You can also find marvelously tacky modern clothing accessories. Witness pink sandals with clear plastic platform heels filled with fake flowers. Night markets along the main roads and Bangkok's Mahboonkrong MBK Mall, near the Siam skytrain stop, are particularly good sources. Not to be left out is what is often touted as the world's biggest weekend bazaar - The Chatuchak Weekend Market or knowned to locals simply as "JJ" Market. Chatuchak sells a myriad of products ranging from clothes to antiques, covers over 35 acres 1.1 km square and is growing by the day!
Haggling is the norm and often market and road-side vendors will try to charge you as much as they think you can afford to pay. It's not uncommon to buy something, walk outside, and find somebody who bought the same item for half or one third what you paid or even less. Try to figure out the item's rough value first — adjacent stalls, government-run fixed price shops and even hotel gift shops are a good starting point â and you'll find that prices drop drastically when the seller realizes you have some idea of what it costs.

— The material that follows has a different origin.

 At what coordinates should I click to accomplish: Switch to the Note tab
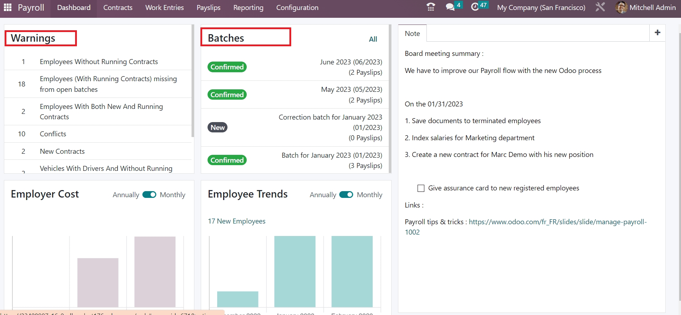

Thailand is not as cheap as it used to be with Bangkok recently being named the second most expensive city in south east Asia behind Singapore. However, budget travelers who are careful with what they spend will still find 1,000 baht will get a backpacker a dorm bed or cheap room, three square meals a day and leave enough for transport, sightseeing, and even partying. Doubling that budget will let you stay in decent 3-star hotels, and if you're willing to fork out 5000 baht per day or more you can live like a king. Bangkok requires a more generous budget than upcountry destinations, but also offers by far the most competitive prices for shoppers who shop around. The most popular tourism islands such as Phuket and Ko Samui tend to have higher prices in general. It is common for tourists to be charged several times the actual price in tourist areas of other places, as well. If you do want to have an idea what the real Thai prices are - consider visiting malls like Big C, Tesco or Carrefour where locals and expats do routinely shop. Those are available in any major cities in Bangkok, there are dozens of them and even on some larger islands such as Phuket or Ko Samui.